We had a chat with Maria Green to discuss her role as a researcher:
Maria, you are a researcher. What is your field of research?
Thank you for asking! Most of my work revolves around international human rights standards — interpreting them, coming up with ways to help with implementing them, or thinking about where they might go in the future. I’m also interested in law and literature, and in what might be called narrative legal education for the general public — using storytelling to bring wider access to how international legal standards are made and used and what impact they might have. It would be great for more people to have a sense of how the international agreements that shape our lives work, to make it easier to have a voice around them.
What kind of research do you do?
I do mostly desk-based research: it tends to include reading things, thinking, and talking to people. Often the conversations are cross-disciplinary, which is wonderful. The visual metaphor for the kind of research I do, I think, is a woman holding a book in one hand and a pen in the other.

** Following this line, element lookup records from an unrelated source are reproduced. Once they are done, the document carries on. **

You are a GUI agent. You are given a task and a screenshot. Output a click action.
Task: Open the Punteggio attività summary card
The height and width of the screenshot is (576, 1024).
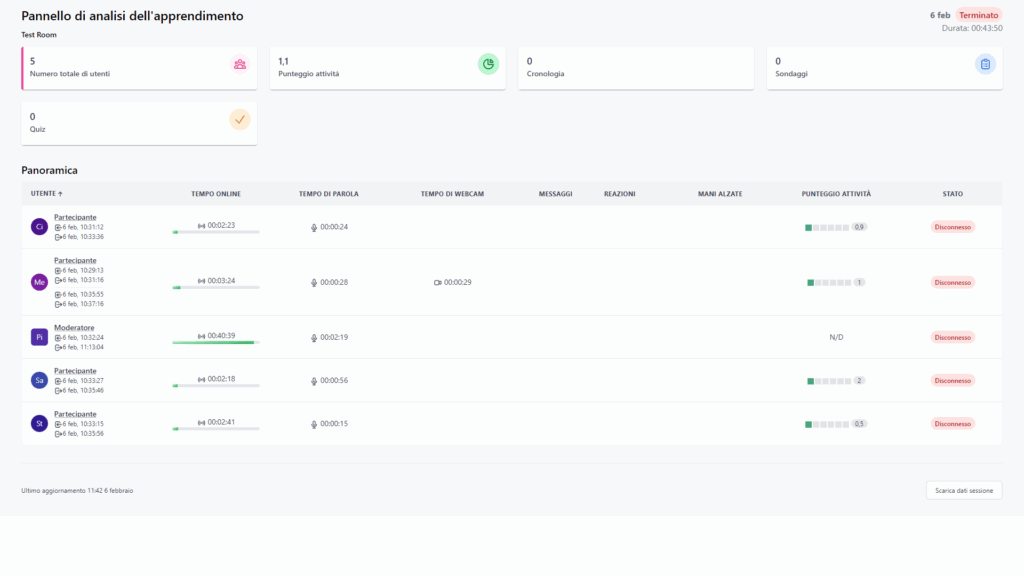point(387,68)

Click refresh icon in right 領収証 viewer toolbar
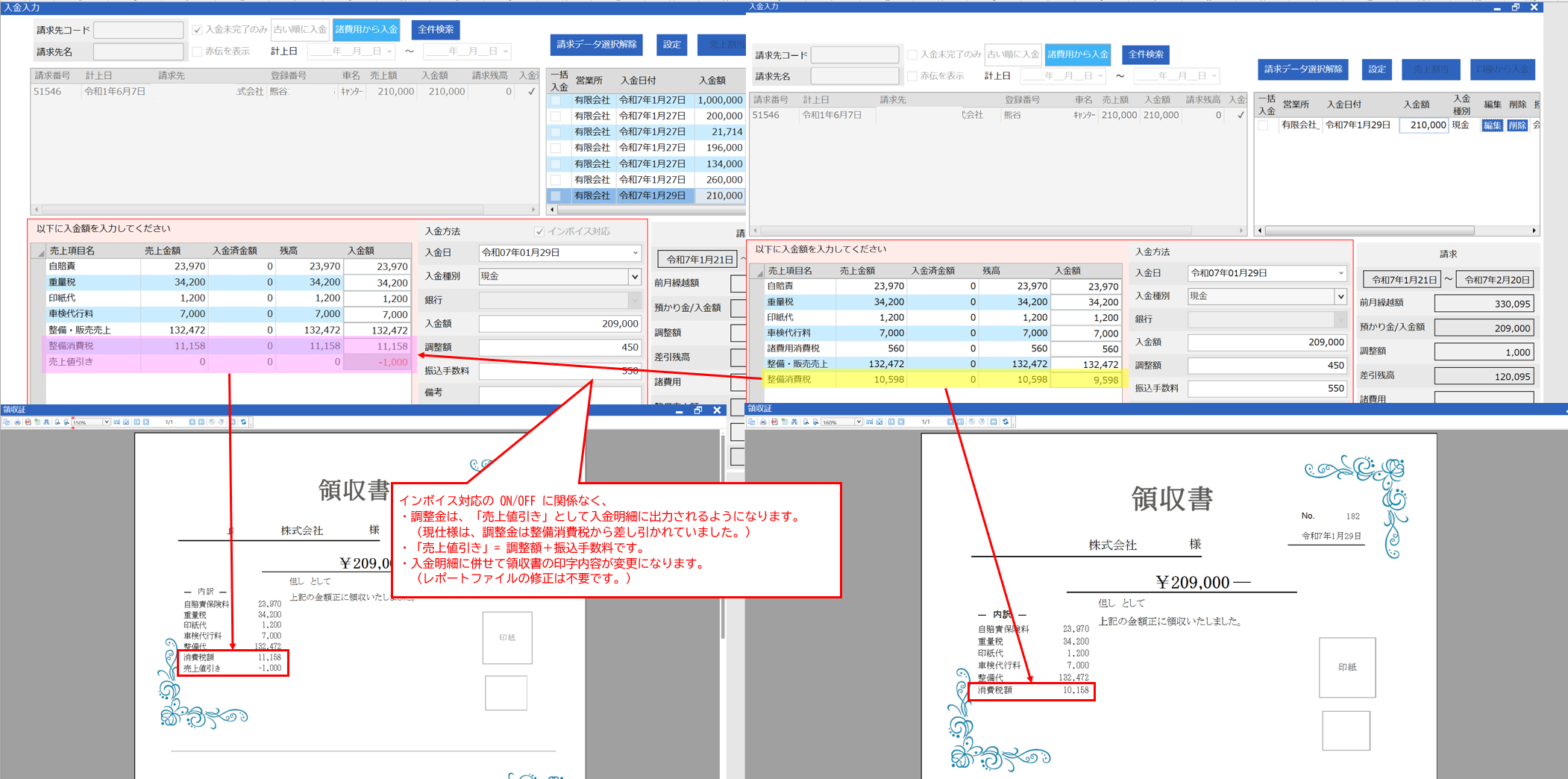tap(1006, 422)
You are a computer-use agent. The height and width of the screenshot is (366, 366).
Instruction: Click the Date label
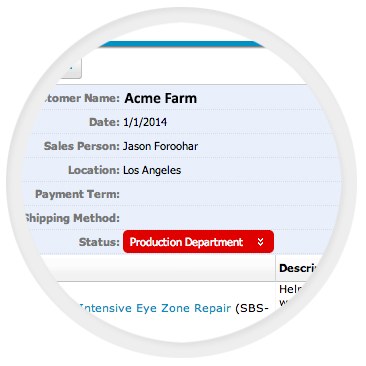104,122
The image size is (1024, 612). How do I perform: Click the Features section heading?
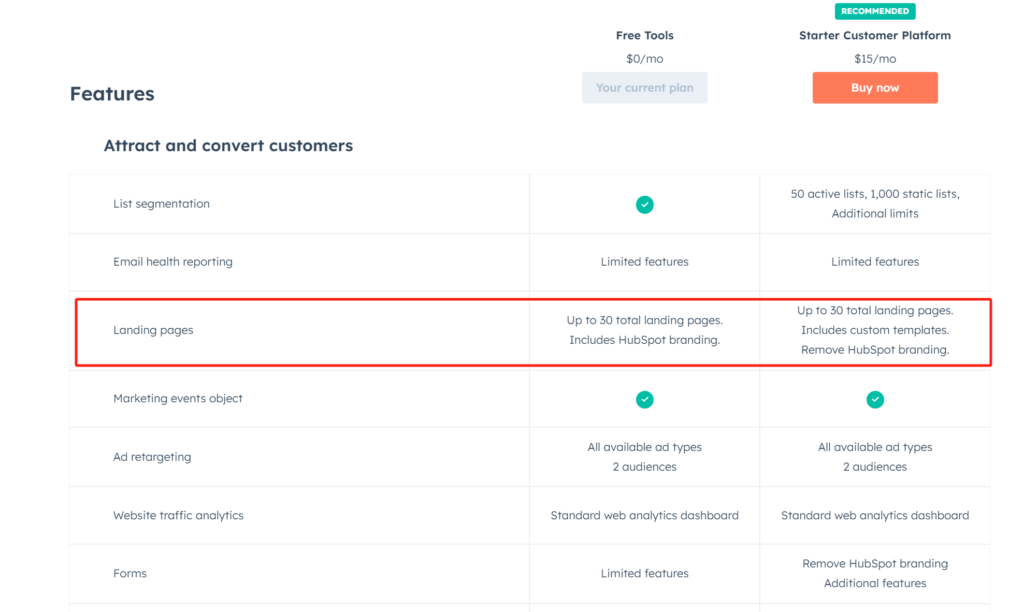pyautogui.click(x=112, y=94)

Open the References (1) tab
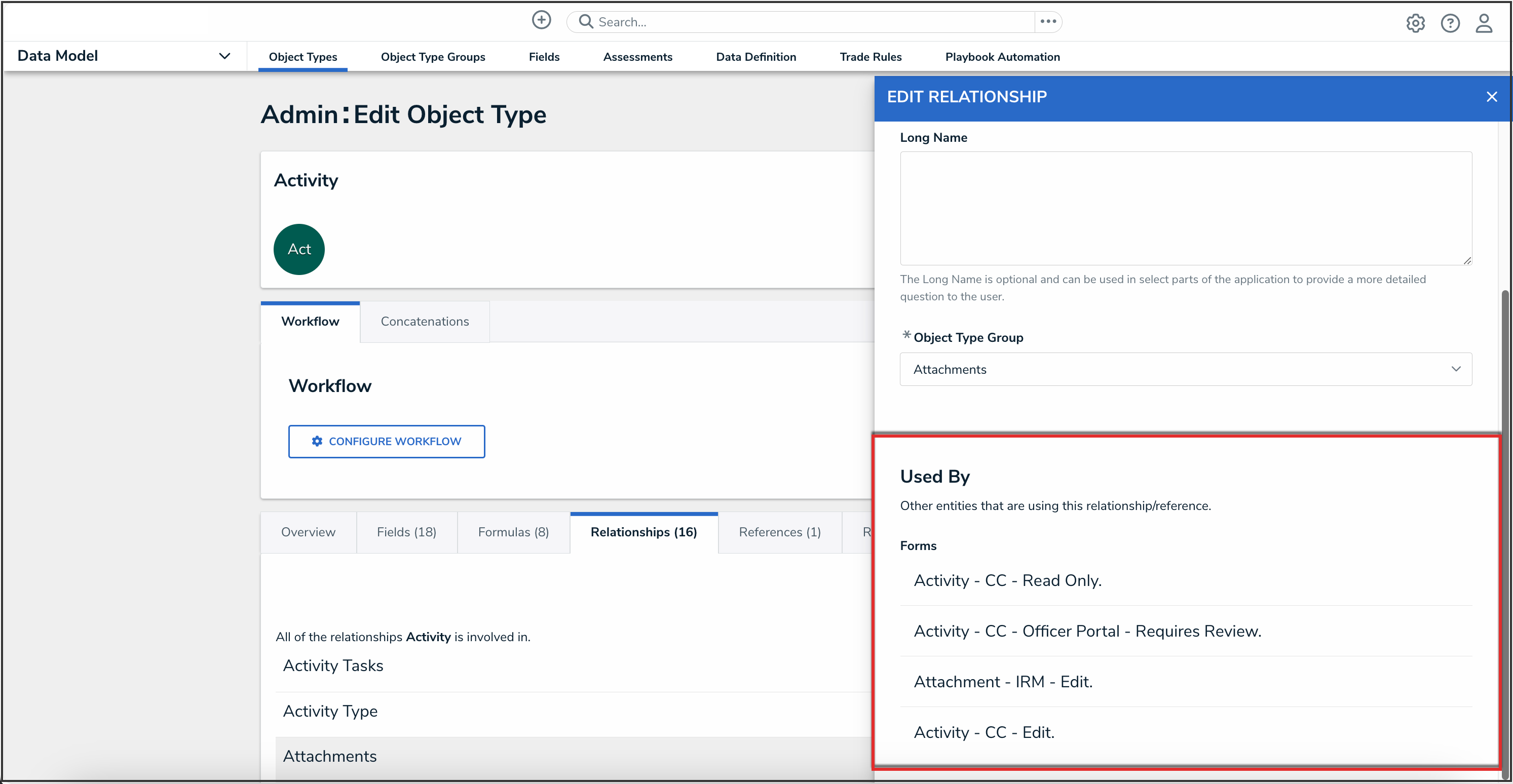click(779, 532)
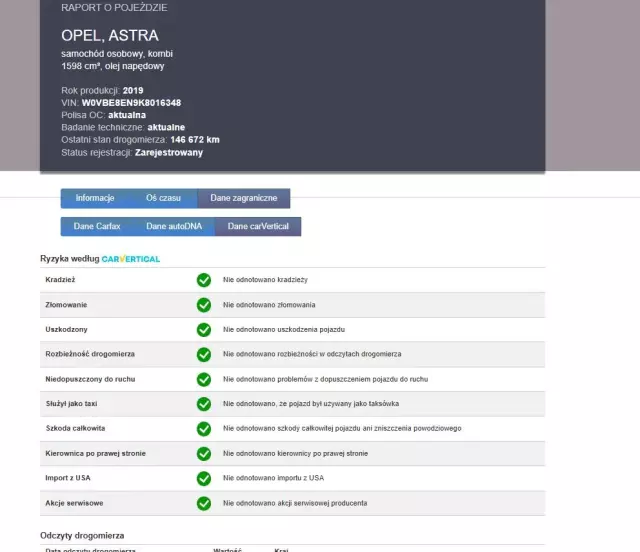Click the checkmark in Import z USA row

204,478
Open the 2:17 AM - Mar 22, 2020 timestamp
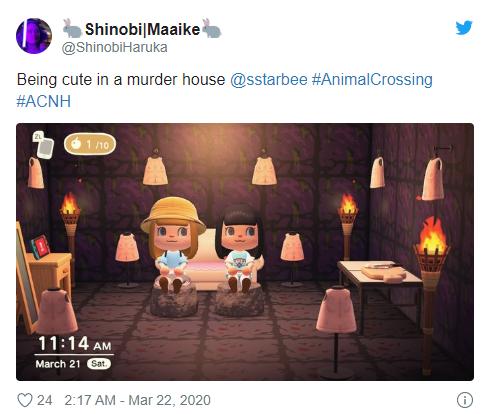Image resolution: width=481 pixels, height=414 pixels. click(137, 400)
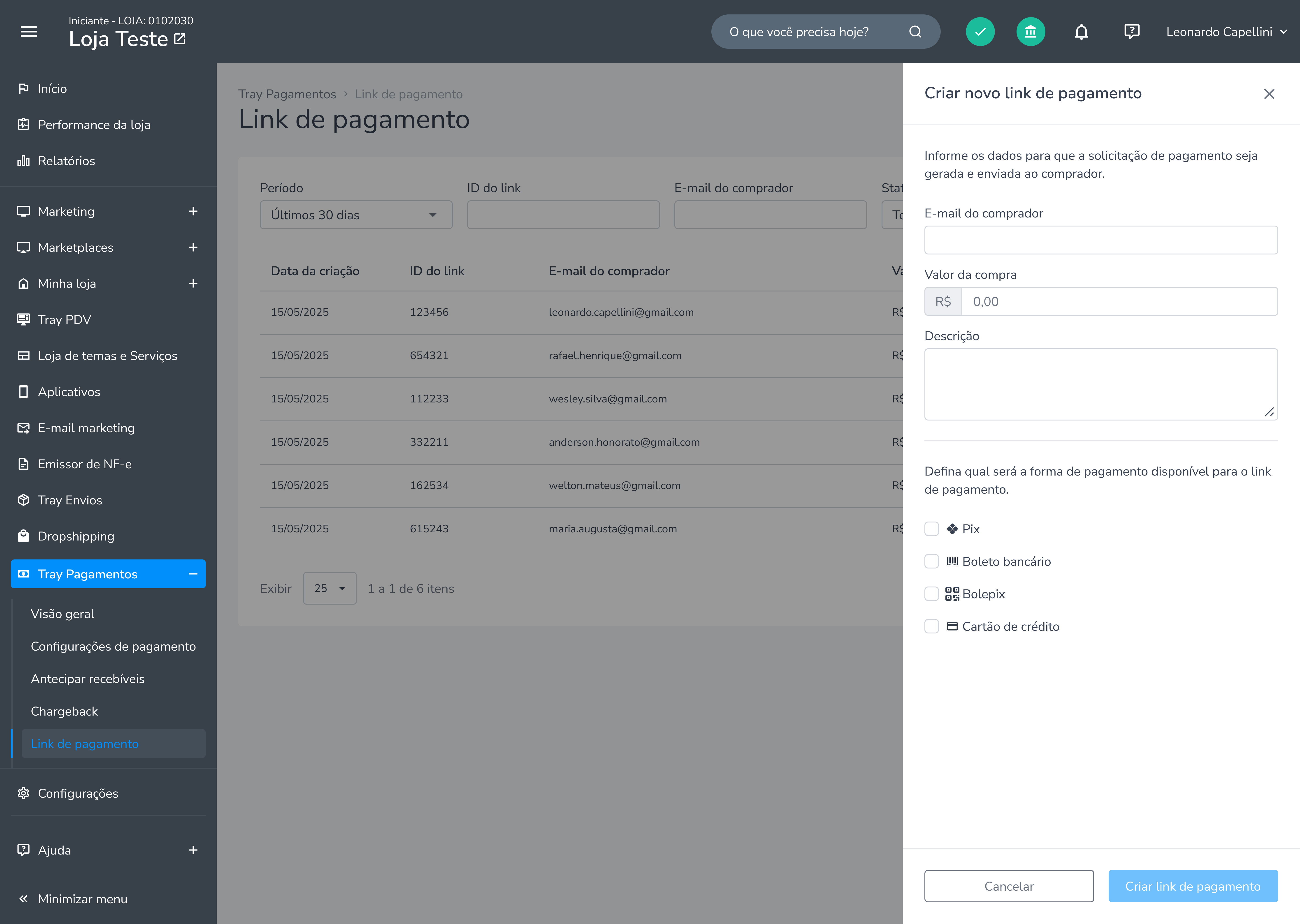Collapse the Tray Pagamentos menu
Screen dimensions: 1300x924
click(x=193, y=574)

The book represents the knowledge and wisdom of others; the pen represents one’s own intellectual creativity and curiosity, analytic approaches, methods, judgement and, hopefully, insight. The goal is to bring it all together to create something new.
What do you enjoy about doing research?
I love the sense of making order out of chaos. One pulls together all the knowledge and ideas, and sees where the gaps are, or where there are inconsistencies, or if people are talking past each other without realizing it. I love the moment of figuring out how one can untangle and organize all of that and lay it out cleanly. It enables one to add new knowledge or thoughts as needed, and ideally makes it easier for others to continue the conversation from a common ground.